According to a report from Chartered Management Institute (CMI) more than 80 percent of women have witnessed discriminatory behavior at work. Furthermore, 80 percent of men have also observed such behavior according to the report. Therefore, it is likely that workers in California have seen such discrimination take place. However, it is less likely that executives within an organization are taking steps to address the issue.
This may lead to what are referred to as "broken windows" within an organization. To help achieve gender equity in the workplace, it may be necessary to challenge behaviors that may discriminate against workers. This may be done by showing male leaders and others that gender equality is beneficial for both men and women. Change may also be made easier when it companies choose to create objective targets and measure their success at meeting those targets.
It may also be necessary to share stories and to make sure that a company's words match its actions. For instance, the CMI report found that two out of five managers didn't think a pay gap existed in their company. However, CMI found that the average pay gap between male and female managers was 27 percent on average. Furthermore, only 8 percent of managers knew how large the pay gap was within their own companies.

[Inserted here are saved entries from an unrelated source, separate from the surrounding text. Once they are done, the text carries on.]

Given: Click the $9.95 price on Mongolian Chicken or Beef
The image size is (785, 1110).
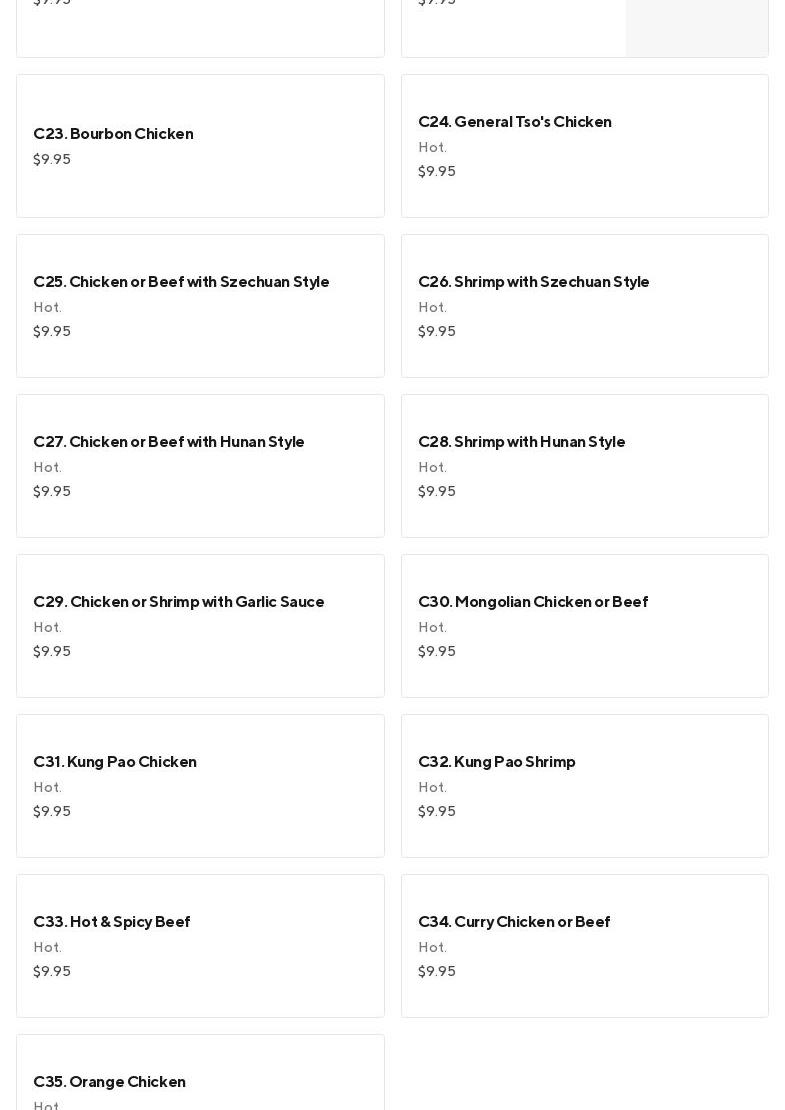Looking at the screenshot, I should [x=437, y=651].
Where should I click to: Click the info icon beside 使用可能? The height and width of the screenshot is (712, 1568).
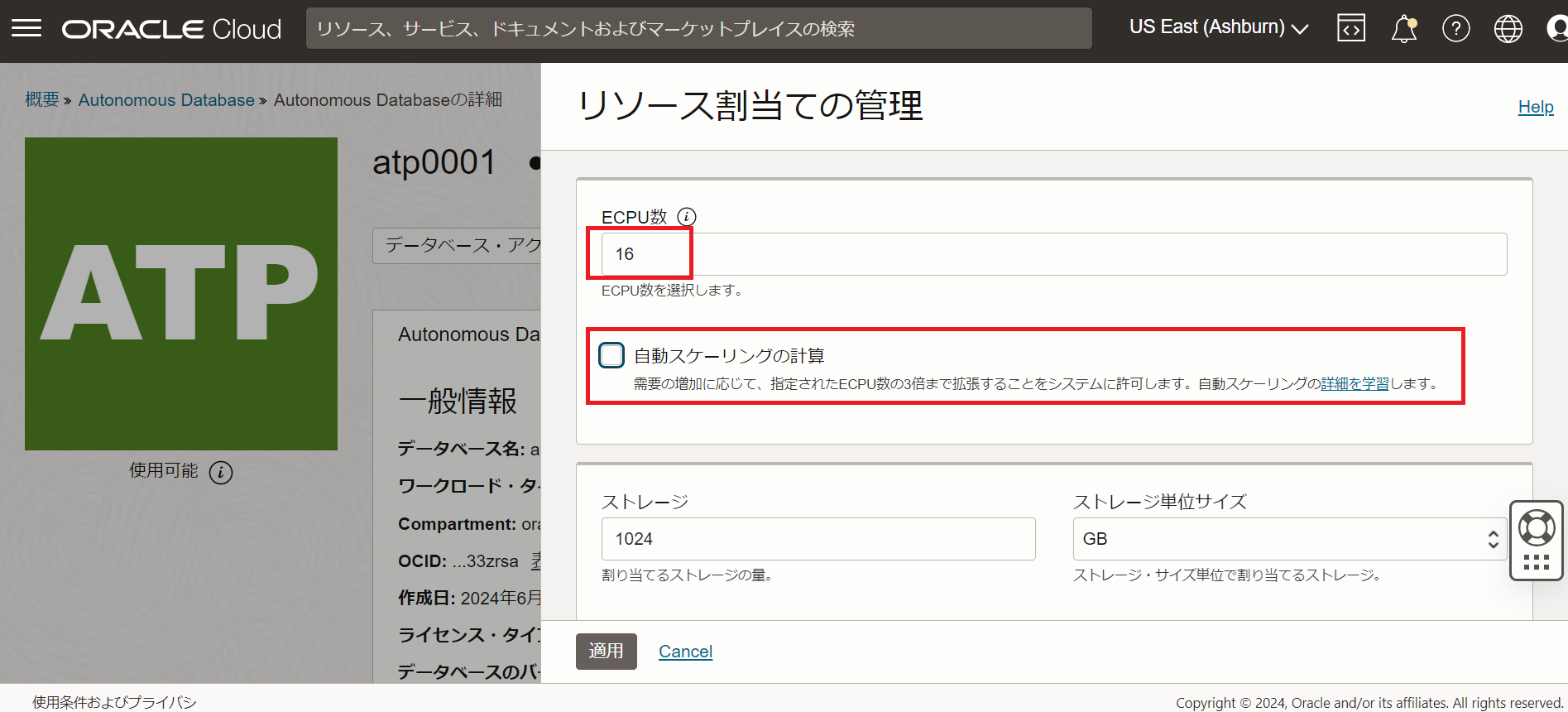click(x=221, y=472)
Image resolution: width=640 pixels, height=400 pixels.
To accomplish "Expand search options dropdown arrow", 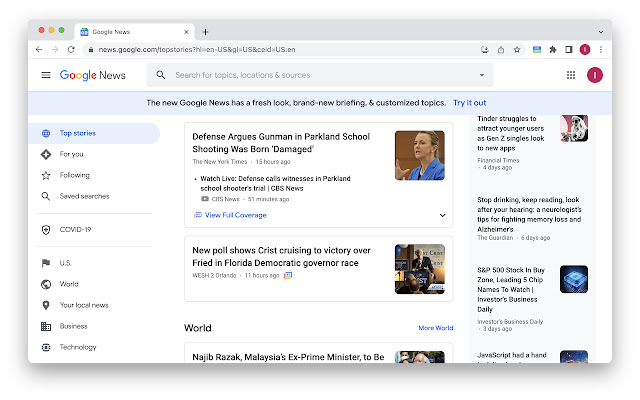I will point(481,75).
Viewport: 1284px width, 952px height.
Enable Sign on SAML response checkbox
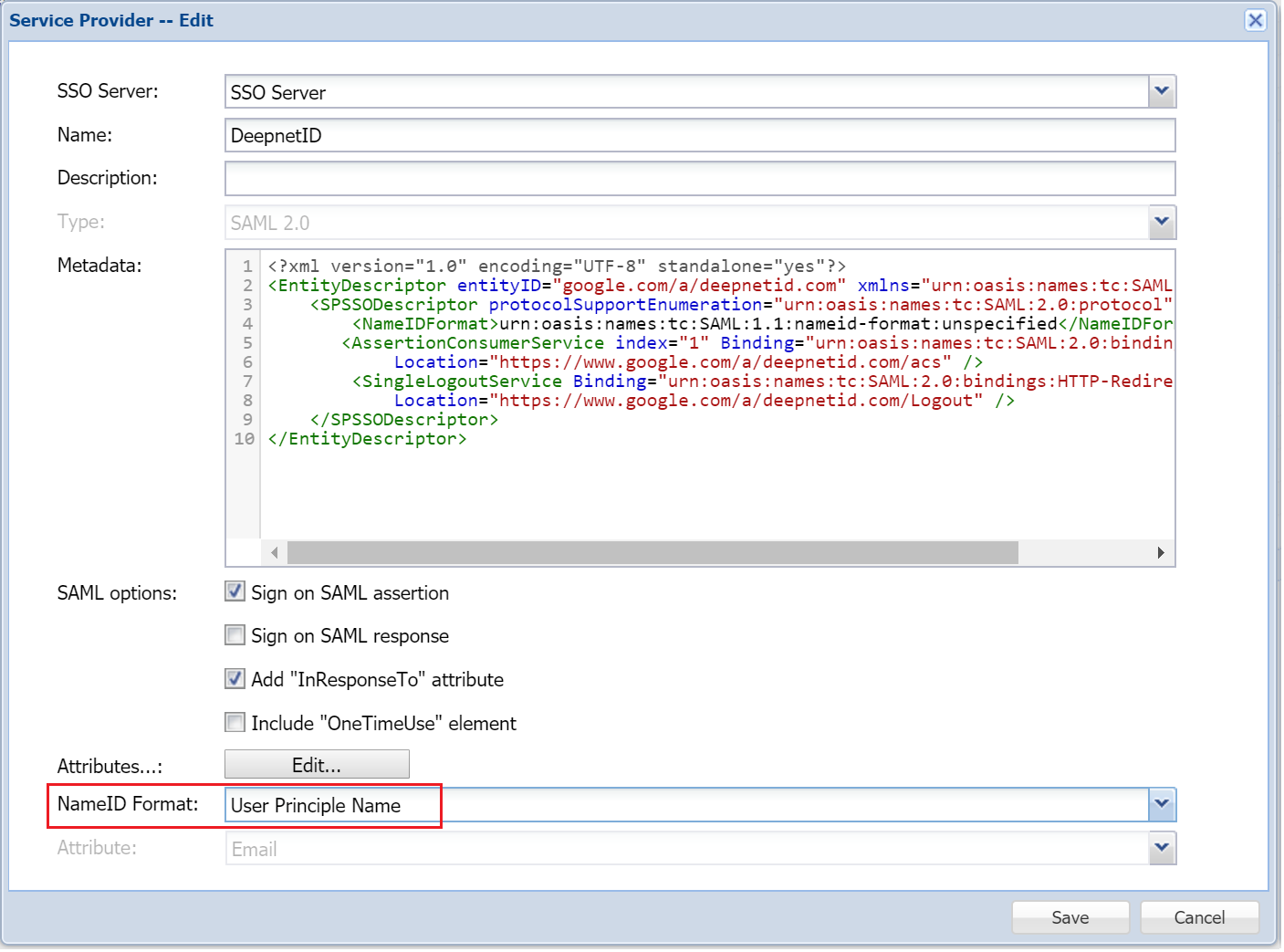[x=235, y=635]
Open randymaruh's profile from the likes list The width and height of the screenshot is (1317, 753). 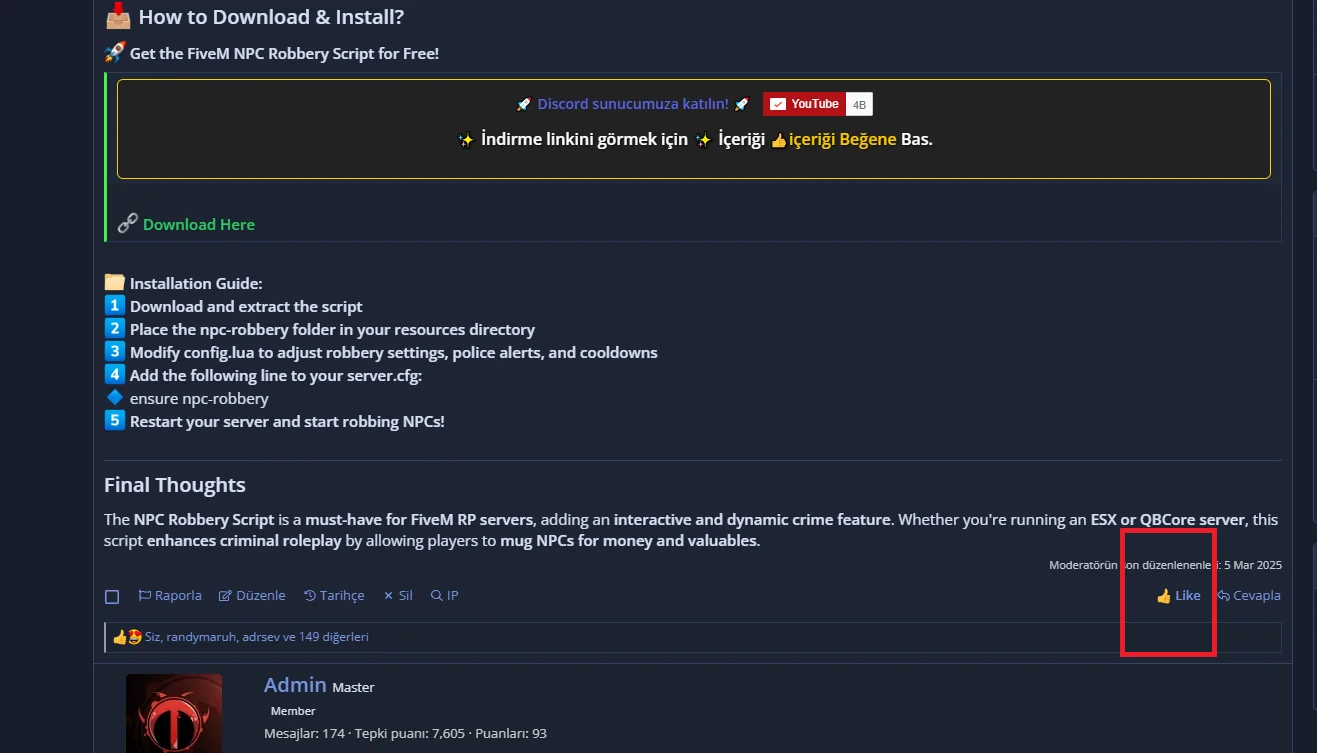tap(203, 636)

Employees who face discrimination based on their gender or other protected attributes may wish to talk with an attorney and pursue legal action against the company. Workplace harassment may include hearing lewd or offensive comments whether the victim was supposed to hear them or not. Harassment may also occur if a worker is demoted, paid less than others for doing the same job or not hired or promoted based on gender. Victims of discrimination may be entitled to compensation.